The loss of wages, together with the medical and hospital bills, exceeded $3,000. Not only did the jury, in direct defiance of the instructions of the court, refuse to compensate the plaintiff by way of damages for the actual and undisputed loss incurred, but also failed to take into consideration other essential elements, such as pain and suffering, inconvenience, etc. The answer of the jury, therefore, on the damage question is perverse, and leaves no other impression upon the judicial mind than that the jury was actuated by prejudice and passion. Few instances appear in the reported cases of such a perversion of justice. In the case of Lines v. Milwaukee, 147 Wis. 546, 133 N. W. 592, the plaintiff sustained a fracture of the radius of his left wrist. Plis arm was bound in splints for a period of about two months, and he suffered considerable pain. The medical expenses amounted to $46, and the jury allowed damages in the sum of $55.33, which left $9.33 for pain and suffering and for impairment of the use of the arm. In that case the court held that “The inadequacy of the damages awarded would seeni to be sufficient to justify the court in saying that the verdict was perverse and to warrant it, in the exercise of sound discretion, in setting the same aside for that reason. Whitney v. Milwaukee, 65 Wis. 409, 27 N. W. 39; Gillen v. M., St. P. & S. S. M. R. Co. 91 Wis. 633, 65 N. W. 373.” In McNamara v. McNamara, 108 Wis. 613, 619, 84 N. W. 901, it was held: “If it appears that the elements of passion and prejudice may have entered into, and probably did affect, the decision of other questions in the case, the court’s duty is to grant a new trial absolutely.”

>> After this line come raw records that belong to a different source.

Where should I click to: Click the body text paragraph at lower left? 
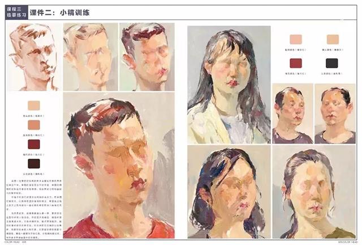click(x=34, y=209)
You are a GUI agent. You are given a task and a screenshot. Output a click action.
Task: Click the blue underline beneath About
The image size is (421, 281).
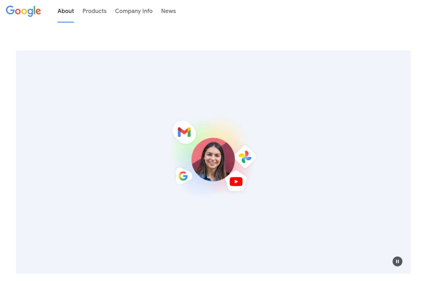[66, 22]
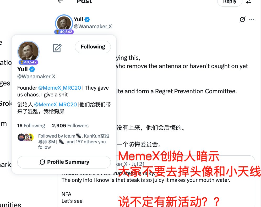
Task: Click the verified badge next to post author
Action: point(87,19)
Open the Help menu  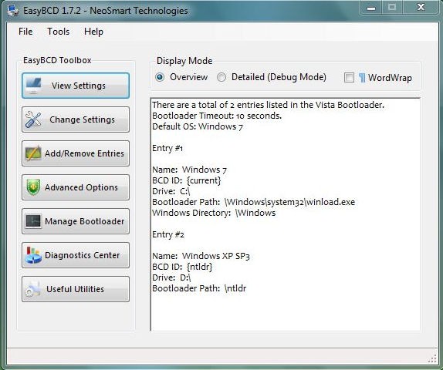tap(93, 32)
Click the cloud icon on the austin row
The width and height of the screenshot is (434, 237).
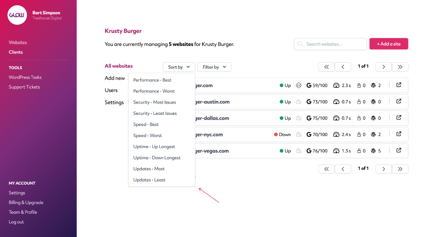click(299, 102)
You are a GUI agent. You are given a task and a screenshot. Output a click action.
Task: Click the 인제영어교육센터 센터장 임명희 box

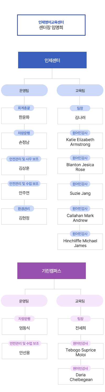pos(51,25)
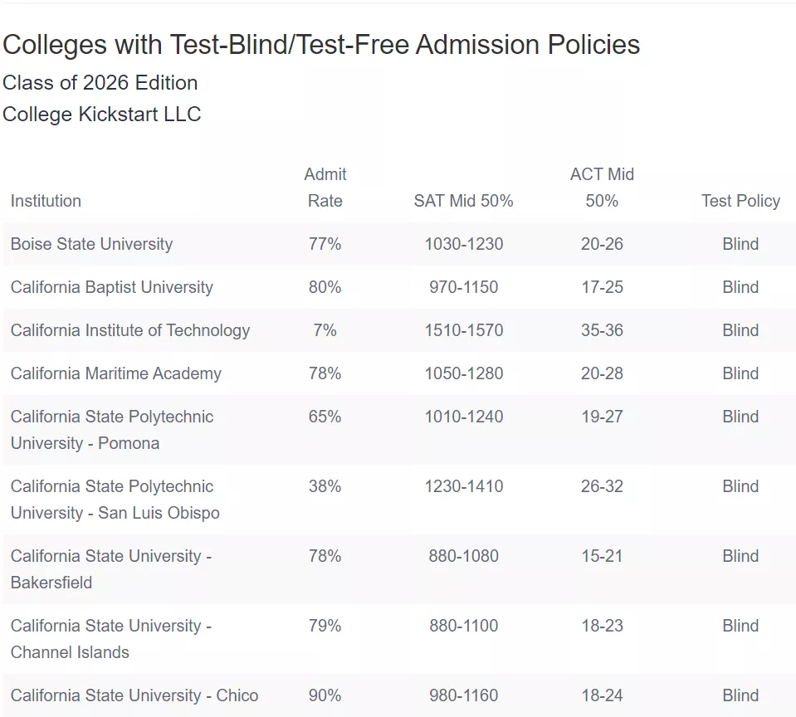Screen dimensions: 796x717
Task: Click the 7% admit rate for Caltech
Action: pyautogui.click(x=325, y=330)
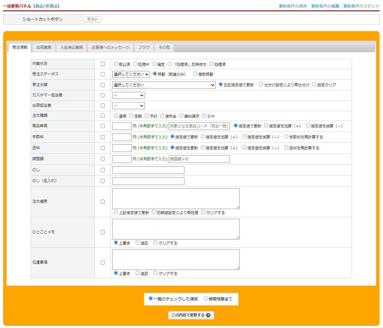Viewport: 383px width, 328px height.
Task: Open the 出荷担当者 dropdown
Action: [128, 106]
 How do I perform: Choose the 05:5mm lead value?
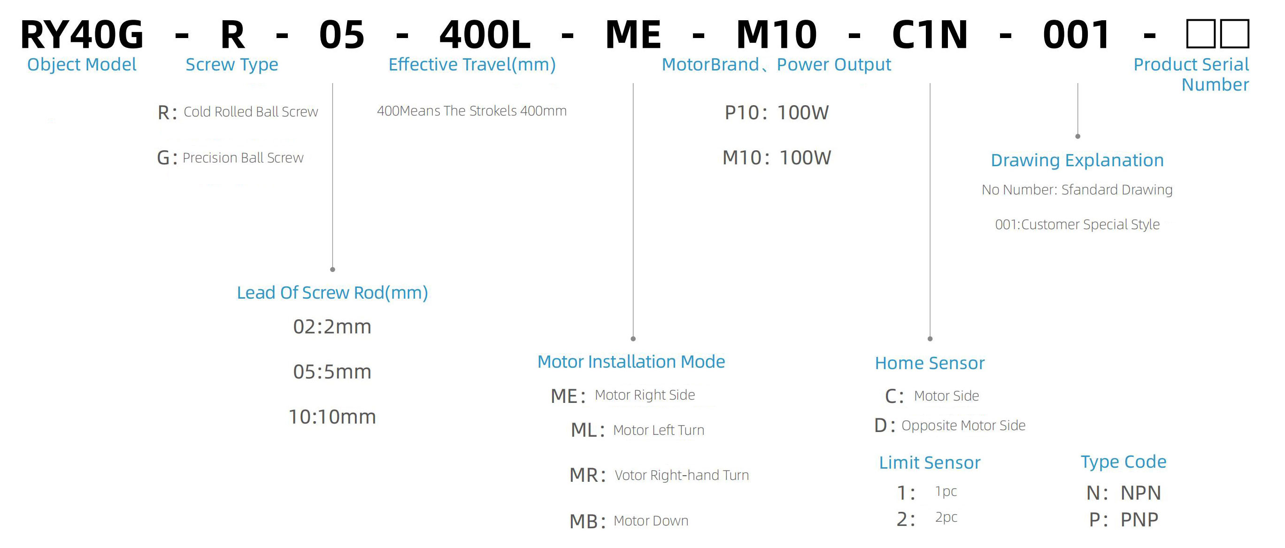click(x=332, y=372)
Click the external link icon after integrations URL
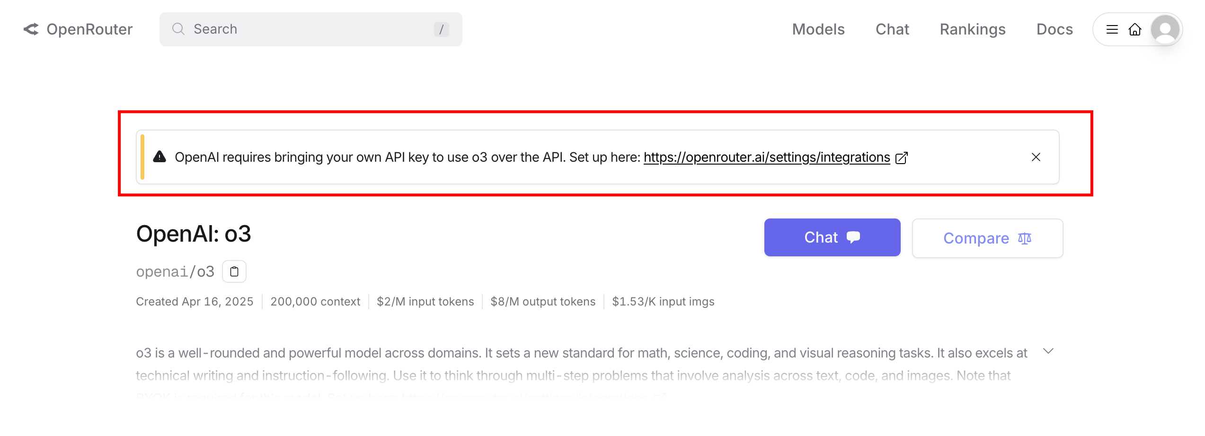The height and width of the screenshot is (436, 1205). click(x=902, y=157)
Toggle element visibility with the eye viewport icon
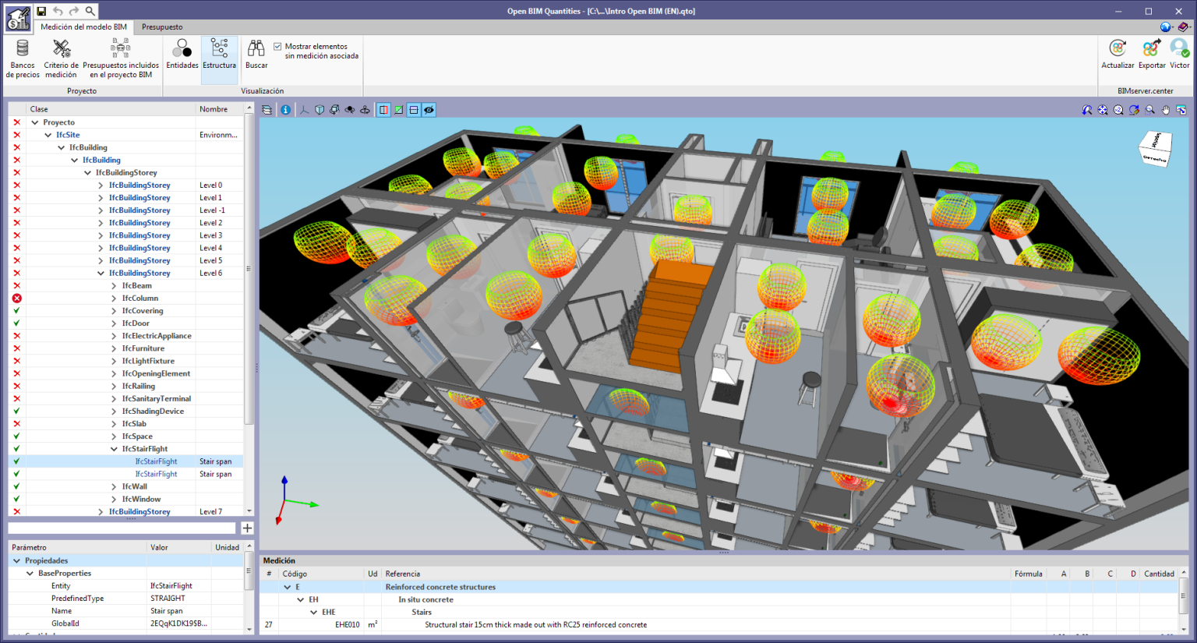This screenshot has width=1197, height=643. [429, 110]
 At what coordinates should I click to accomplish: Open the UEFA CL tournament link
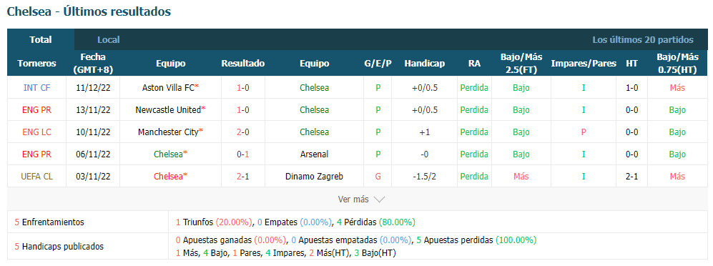pos(37,177)
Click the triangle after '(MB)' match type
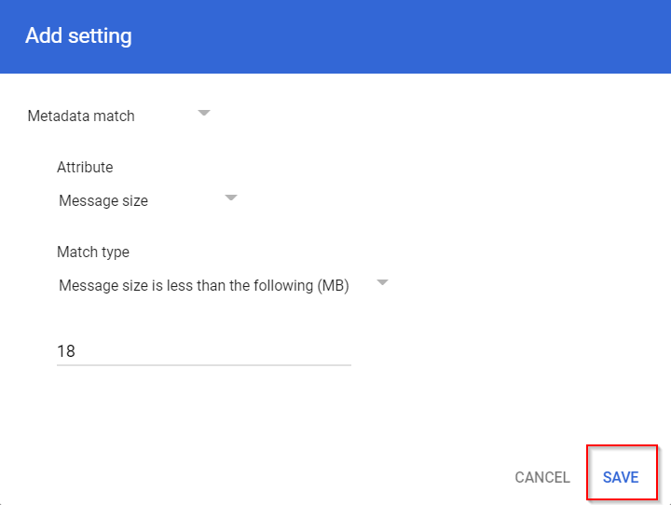Viewport: 671px width, 505px height. [x=381, y=282]
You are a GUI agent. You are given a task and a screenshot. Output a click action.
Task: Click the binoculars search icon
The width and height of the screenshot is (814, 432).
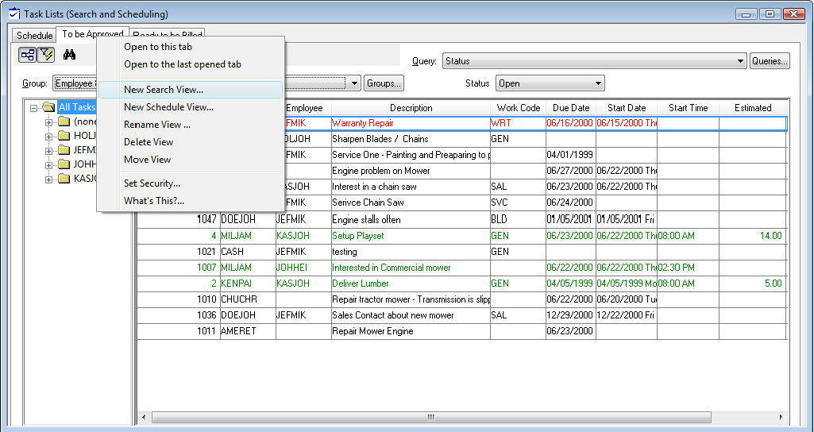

*183In the Lines Case, supra, the jury awarded, an amount which covered the medical bill, and also took into consideration the element of pain and suffering, but the amount awarded therefor was so grossly inadequate that the trial court found the verdict perverse and that the jury were actuated by passion and prejudice. In the instant case the trial court found that the answer of the jury in which they found the defendant guilty of negligence was not sustained by the evidence, and it acquitted the defendant of negligence as a matter of law. In so doing the trial court clearly committed error. Under the evidence in the case, the question of the defendant’s negligence was one for the jury.

It is conceded by counsel on both sides that the question of plaintiff’s contributory negligence was one for the jury, under the evidence. There was a direct conflict as to the speed of the motorcycle prior to the accident. Whether the defendant made a gradual turn or a sharp turn, and whether he properly signaled his intention to make the turn, are matters which the jury should have considered in connection with the question of plaintiff’s negligence. On these questions there was also a sharp and direct conflict in the evidence. It therefore cannot be said that the plaintiff was guilty of negligence as a matter of law; on the contrary, it may be said that reasonable men might come to opposite conclusions upon the subject; in other words, the evidence was fairly reasonably balanced. Under such circumstances, we cannot say that the perverseness of the jury as manifested by its answer on the subject of damages did not extend to the determination of the question involving plaintiff’s negligence. We are therefore constrained to reverse the judgment and direct that a new trial be awarded.

By the Court. — The judgment of the lower court is reversed, and the cause is remanded for further proceedings in accordance with this opinion.